_ТЕКСТ ДЛЯ ЧТЕНИЯ_:

_ _ _ _ _

Избранное | страница 7
В своем интенсивном анализе человека Меша Селимович идет, конечно, от Достоевского. Достоевского он называет «самым крупным романистом мира» и своим любимым писателем. По словам Селимовича, Достоевский — это больше чем литература, это — заново созданная реальность, убеждающая, что «писание есть поиск невозможного».
В каком же смысле? В том, что невозможно дойти до дна человеческой души? В том, что человеческое достоинство трагически утверждает себя в условиях, подчас совершенно невозможных для достоинства? И то и другое, и более всего — сам факт, что личность исчерпать невозможно.
В «Дервише и смерти» нет, конечно, той экстатической страсти, той последней свободы, той воли, за которую расплачиваются собой герои Достоевского. Здесь климат суше, логика жестче. Рационально-законнический дух Корана, довлеющего над героем Селимовича, все-таки окрашивает этот тип духовного сопротивления: здесь человек опутан необходимостью, он не вырывается на простор и, кажется, даже не ищет прорыва — отрешенный от жизни, он знает, что обречен, он почти по инерции ведет проигранную партию. Трагизм романа Селимовича (и его художественное открытие) не в том, что потерявший веру человек проигрывает, а в том, что потерявший веру человек начинает автоматически принимать навязываемые ему правила борьбы.

_ _ _ _ _

_СОХРАНЕННЫЕ ДАННЫЕ_:
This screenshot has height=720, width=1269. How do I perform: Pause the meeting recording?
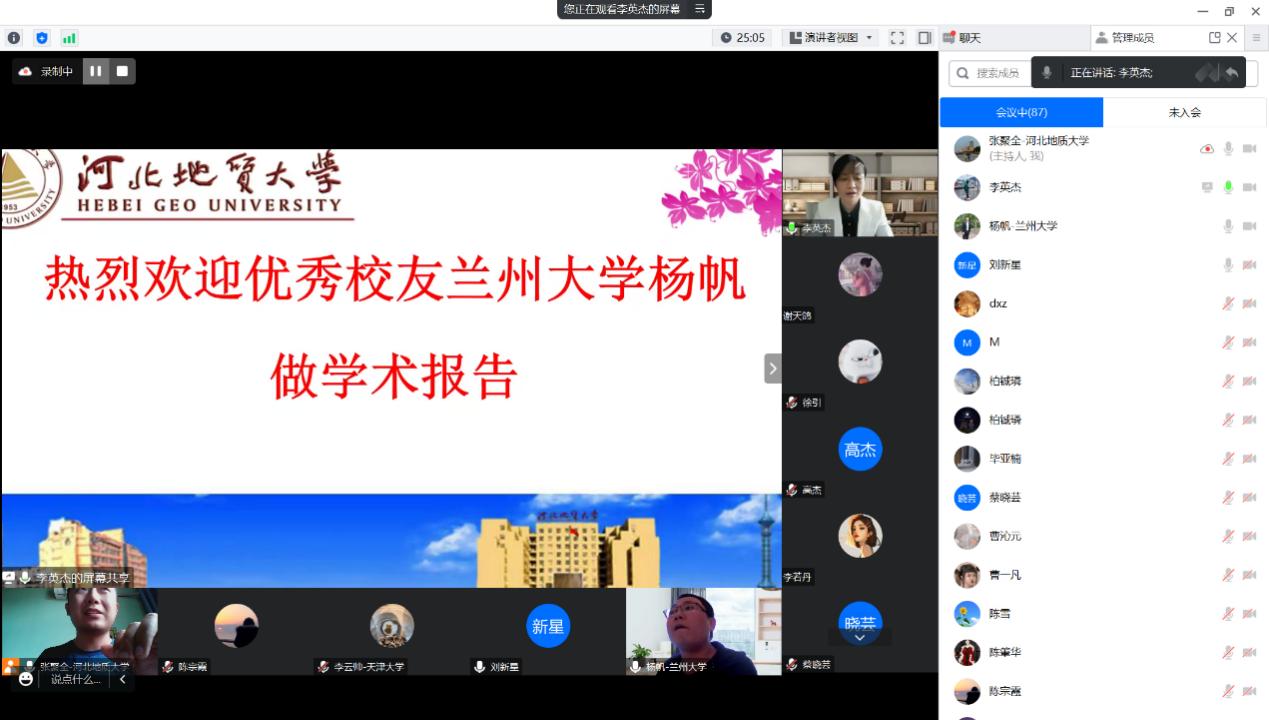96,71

_ _ _ _ _

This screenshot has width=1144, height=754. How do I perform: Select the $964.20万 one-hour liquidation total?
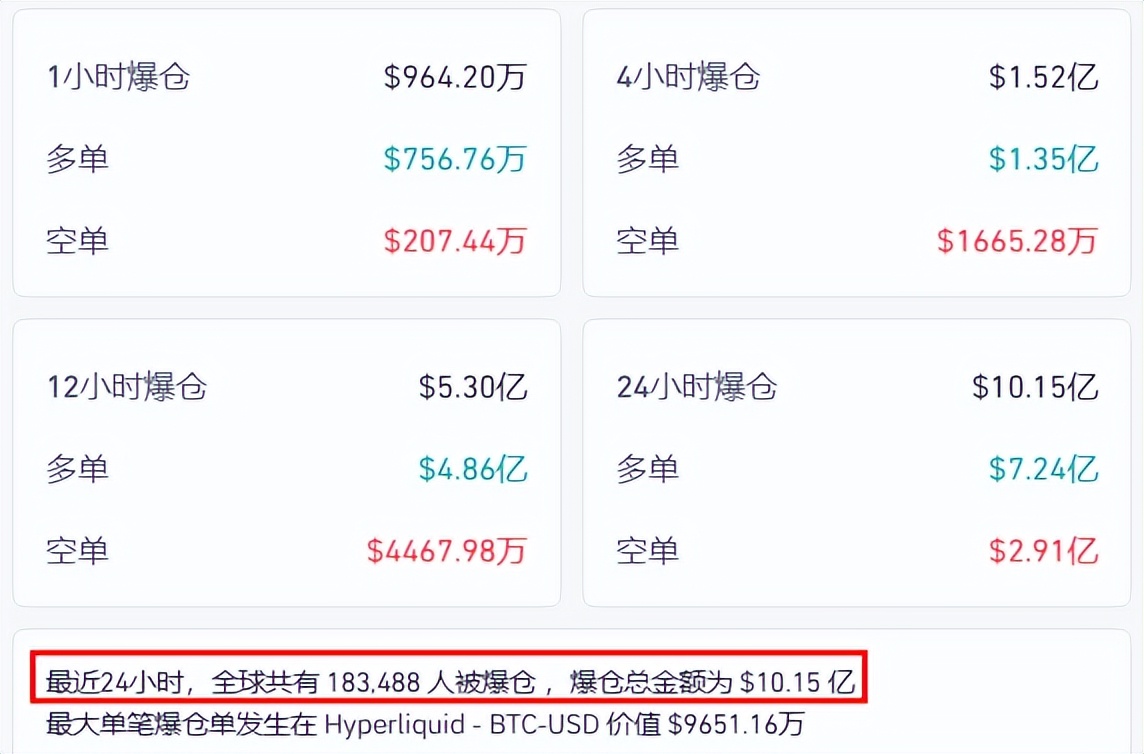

_ _ _ _ _

_ПИСЬМЕННОЕ ЗАДАНИЕ_: Запишите целиком и без единого изменения текст о Селимовиче и Достоевском. Для этой работы данные не понадобятся.

_ПИСЬМЕННЫЙ ОТВЕТ_:
Избранное | страница 7
В своем интенсивном анализе человека Меша Селимович идет, конечно, от Достоевского. Достоевского он называет «самым крупным романистом мира» и своим любимым писателем. По словам Селимовича, Достоевский — это больше чем литература, это — заново созданная реальность, убеждающая, что «писание есть поиск невозможного».
В каком же смысле? В том, что невозможно дойти до дна человеческой души? В том, что человеческое достоинство трагически утверждает себя в условиях, подчас совершенно невозможных для достоинства? И то и другое, и более всего — сам факт, что личность исчерпать невозможно.
В «Дервише и смерти» нет, конечно, той экстатической страсти, той последней свободы, той воли, за которую расплачиваются собой герои Достоевского. Здесь климат суше, логика жестче. Рационально-законнический дух Корана, довлеющего над героем Селимовича, все-таки окрашивает этот тип духовного сопротивления: здесь человек опутан необходимостью, он не вырывается на простор и, кажется, даже не ищет прорыва — отрешенный от жизни, он знает, что обречен, он почти по инерции ведет проигранную партию. Трагизм романа Селимовича (и его художественное открытие) не в том, что потерявший веру человек проигрывает, а в том, что потерявший веру человек начинает автоматически принимать навязываемые ему правила борьбы.